The advertising campaign launched in Australia featured two young girls in school uniform with the caption, “Make those heads turn in H&M’s Back to School fashion”.
“We have removed this ad,” an H&M spokesperson said on Monday. “We are deeply sorry for the offence this has caused and we are looking into how we present campaigns going forward.”
The move comes after social media users accused the clothing brand of sexualising young girls.
“The little girls’ parents generally prefer heads don’t ‘turn’ when others see their daughters walking to school, on a bus or in class,” Melinda Tankard Reist, an Australian writer known for campaigning against pornography, said in a post on X.
“Why would you want to fuel the idea that little girls should draw attention to their looks, bodies and ‘style’? Perhaps have a word to your marketing team and come up with something that doesn’t draw attention to pre-pubescent girls already struggling to thrive in a culture that values ‘lookism’ as an aspirational goal?”
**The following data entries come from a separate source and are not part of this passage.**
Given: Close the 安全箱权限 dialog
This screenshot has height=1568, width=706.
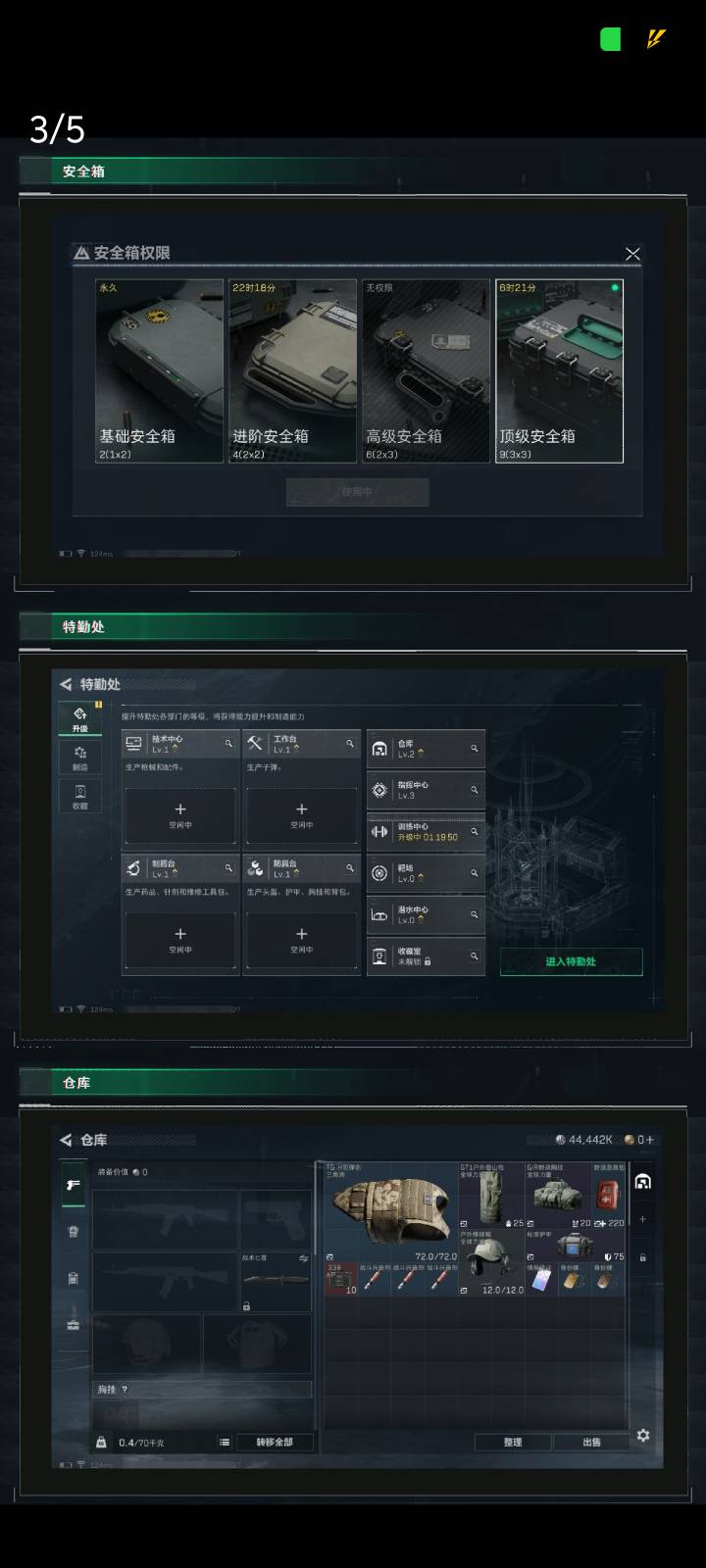Looking at the screenshot, I should 632,254.
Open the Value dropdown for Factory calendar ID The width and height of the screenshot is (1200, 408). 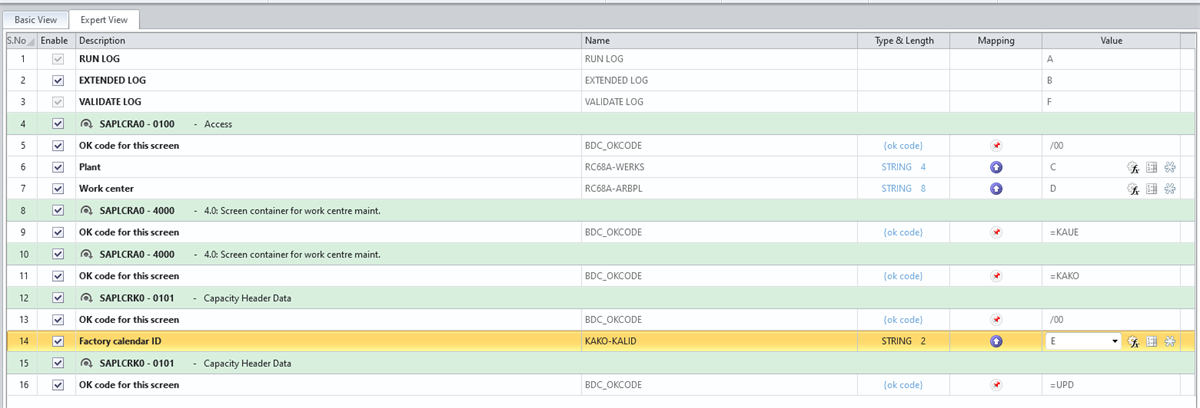pyautogui.click(x=1114, y=341)
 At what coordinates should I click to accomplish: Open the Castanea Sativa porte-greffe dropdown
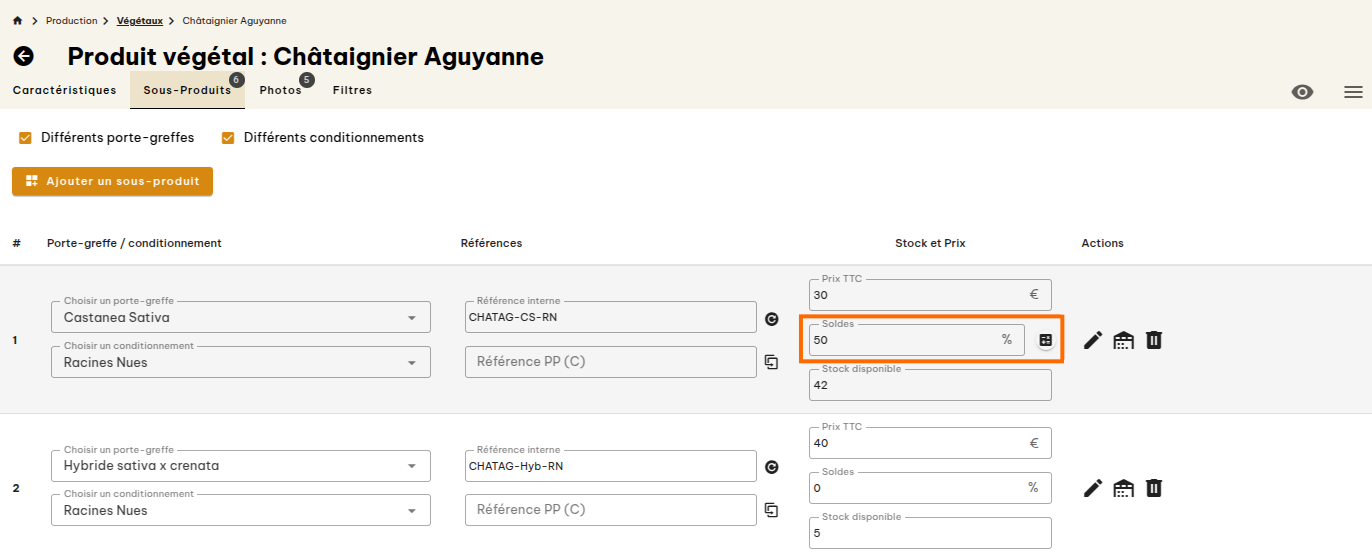pyautogui.click(x=240, y=318)
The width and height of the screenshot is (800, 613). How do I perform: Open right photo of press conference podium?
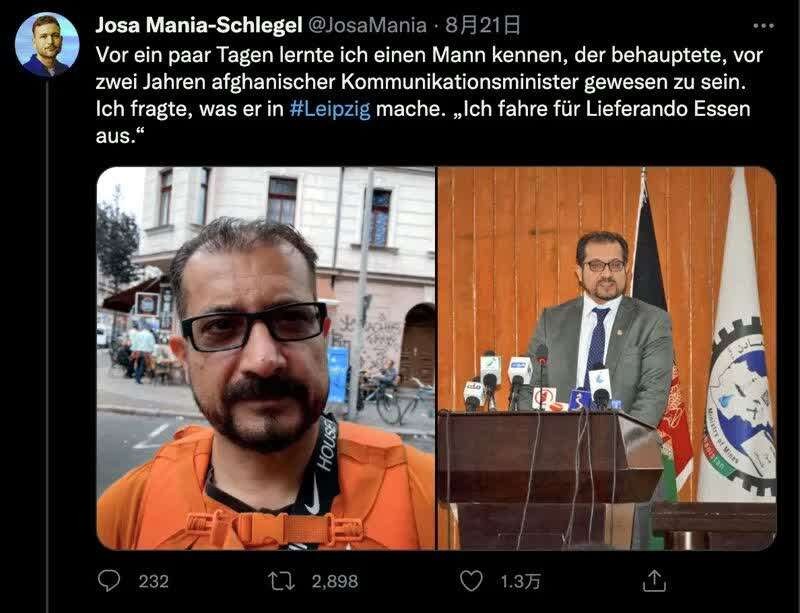(x=607, y=358)
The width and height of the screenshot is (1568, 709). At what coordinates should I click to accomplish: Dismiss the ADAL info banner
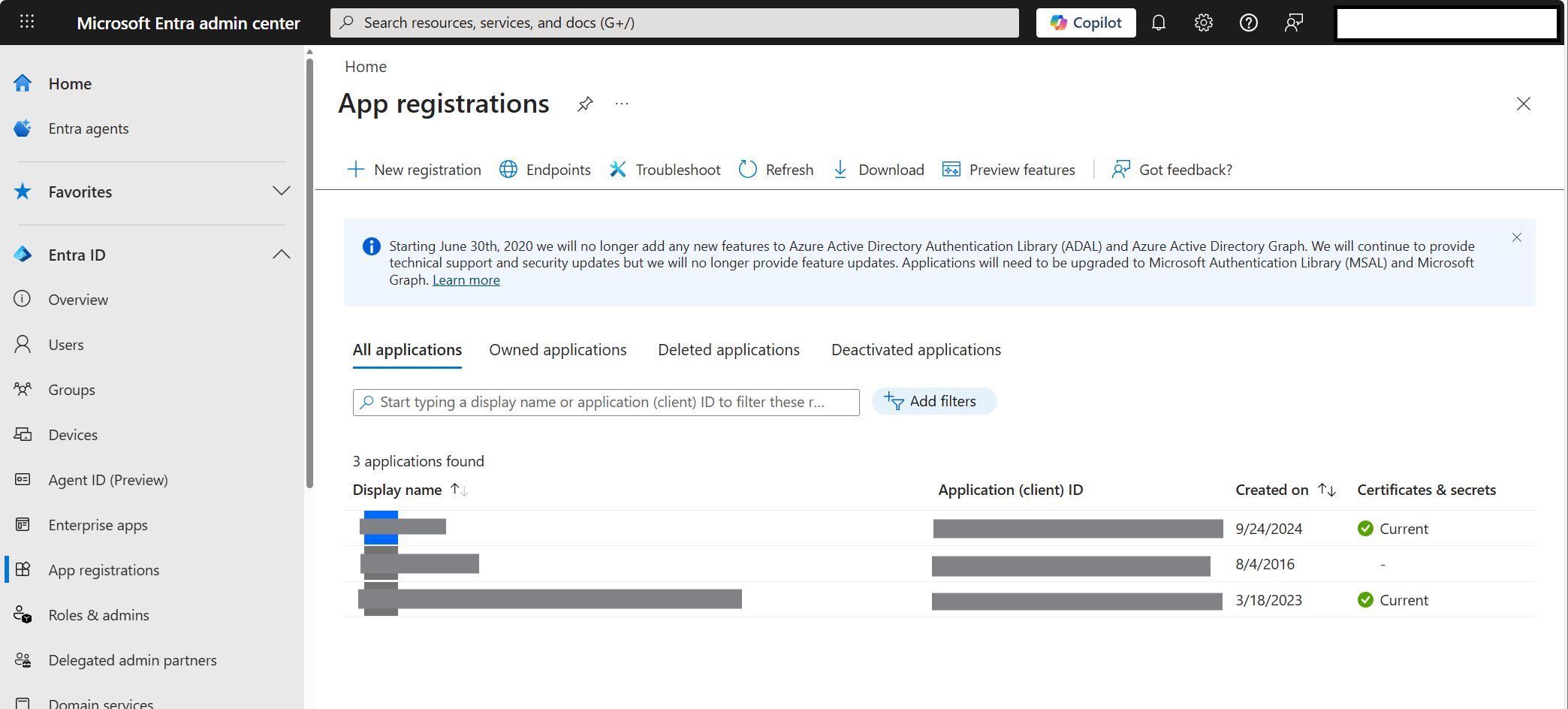click(1516, 237)
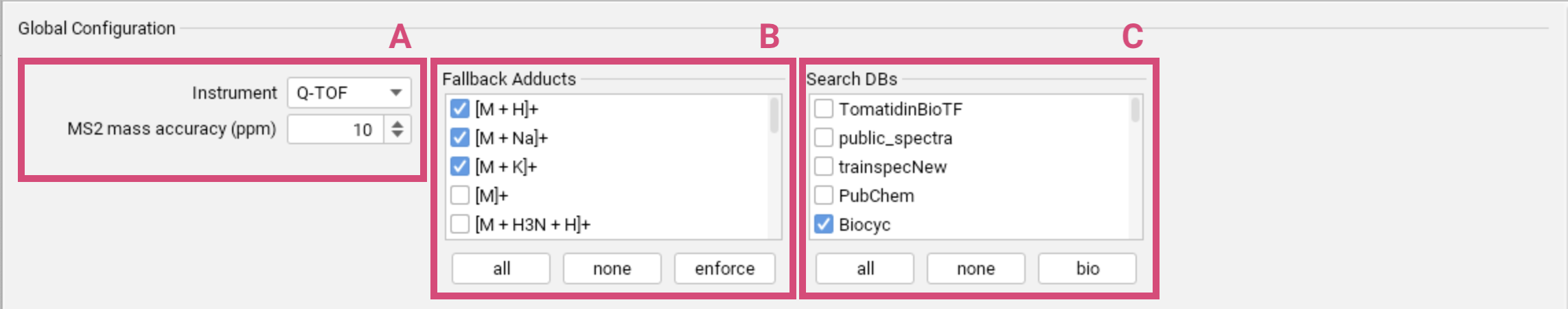This screenshot has height=309, width=1568.
Task: Click the bio button under Search DBs
Action: (x=1087, y=268)
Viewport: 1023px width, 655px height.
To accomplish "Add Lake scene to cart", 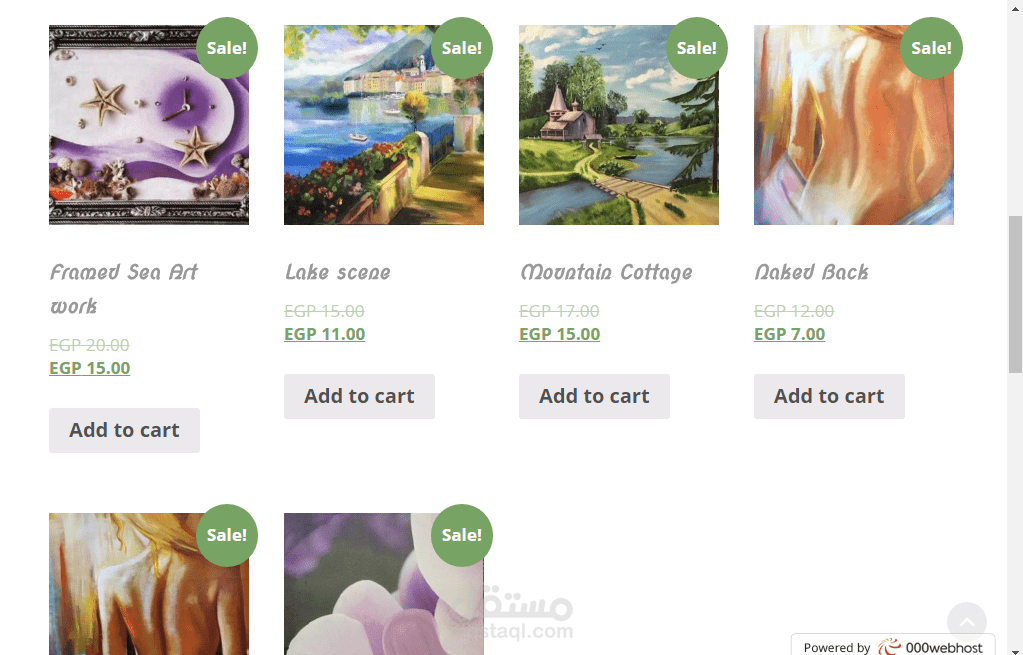I will (x=359, y=396).
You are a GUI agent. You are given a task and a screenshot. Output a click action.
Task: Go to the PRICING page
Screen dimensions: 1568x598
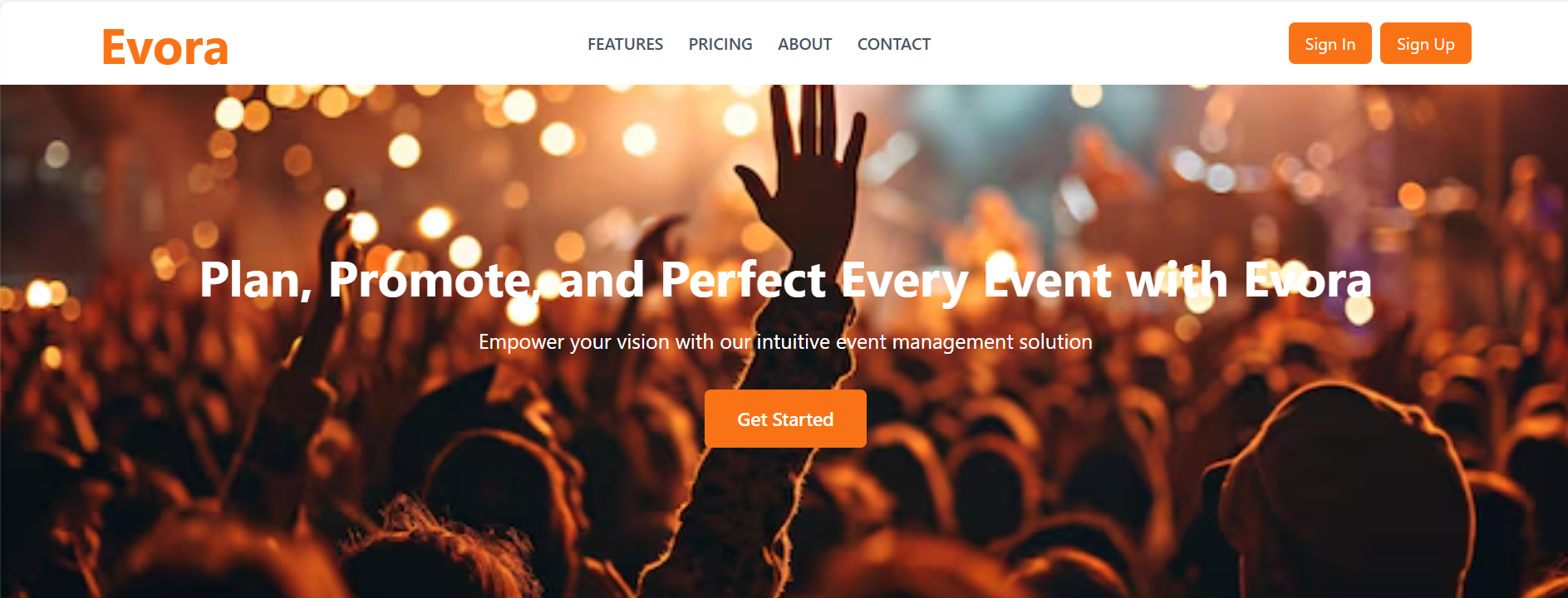click(720, 44)
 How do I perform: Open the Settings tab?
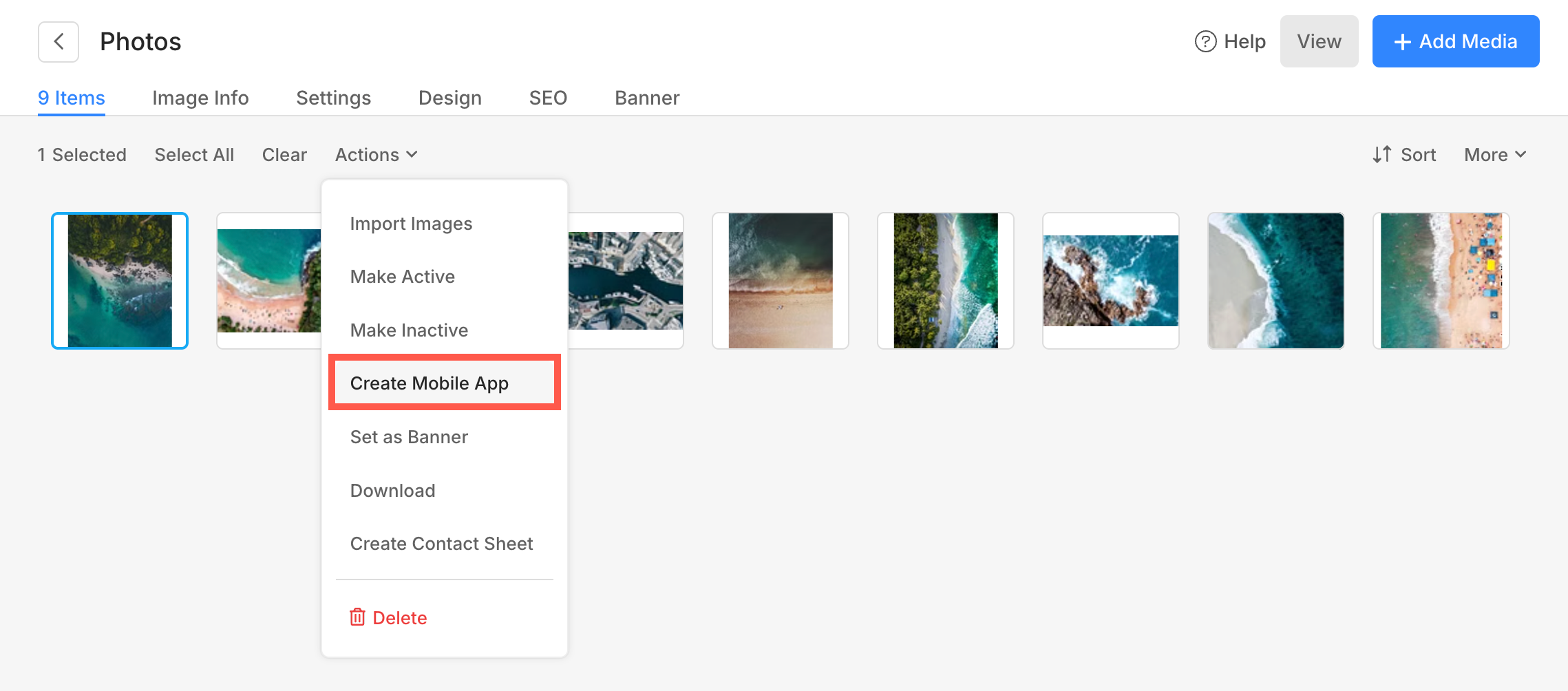[x=333, y=98]
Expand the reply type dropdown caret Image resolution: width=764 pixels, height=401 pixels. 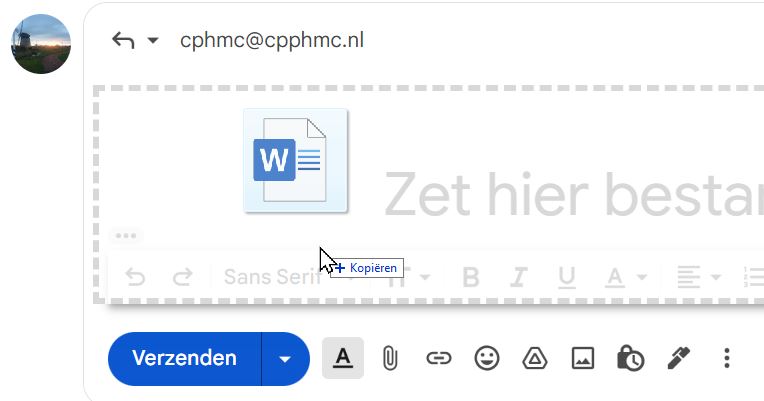(153, 41)
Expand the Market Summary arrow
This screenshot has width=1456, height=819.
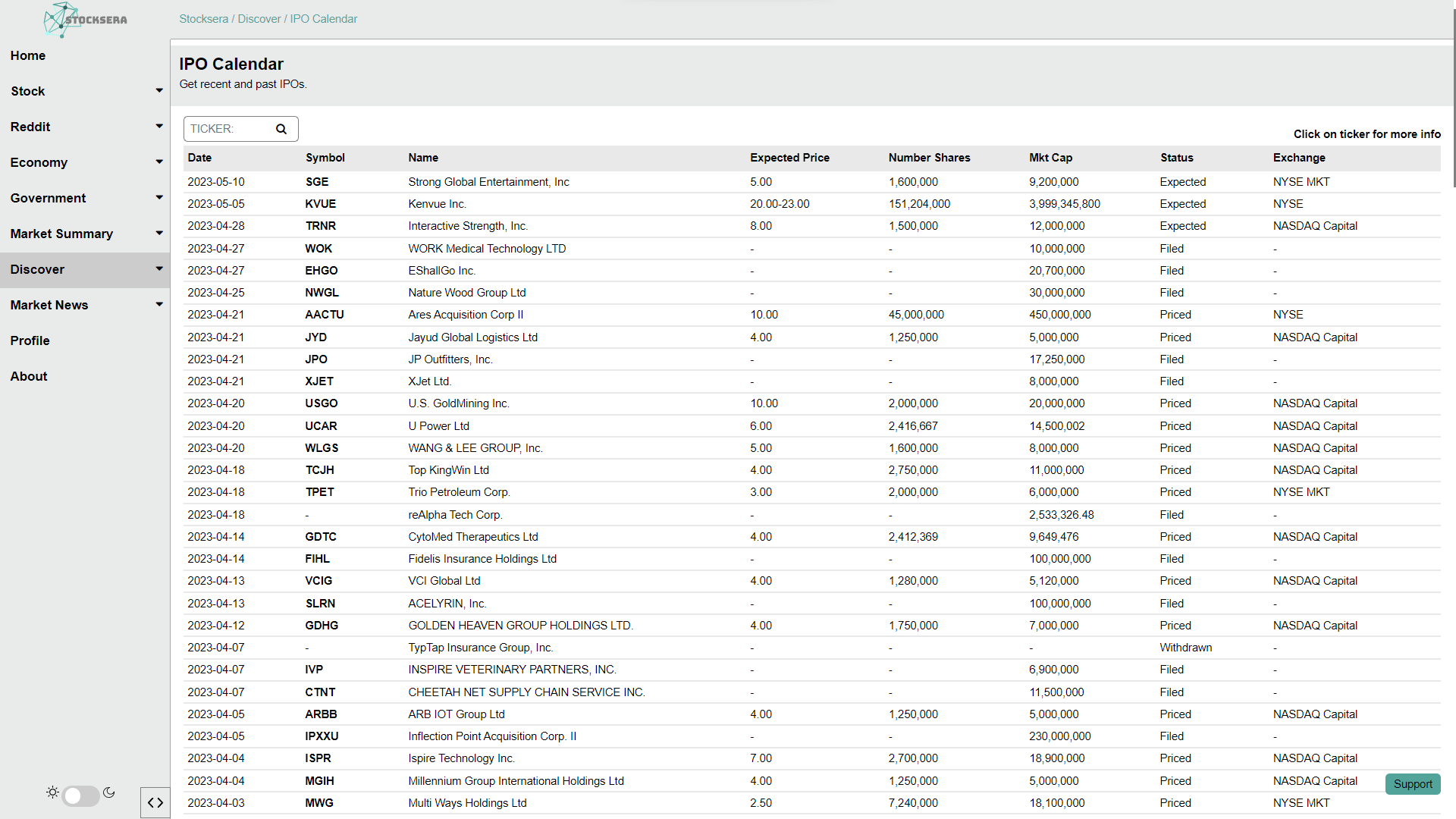click(x=159, y=234)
The backlash is the latest in a series of controversies involving fashion brands’ advertising campaigns.
Last month, Zara dropped a campaign featuring a model standing among rubble and mannequins wrapped in shrouds after social media users claimed it was insensitive to victims of the war in Gaza.
Paris-based luxury fashion brand Balenciaga last year apologised for running adverts that featured children holding teddy bears wearing bondage-style attire and a printout of a Supreme Court decision that upheld laws against child pornography.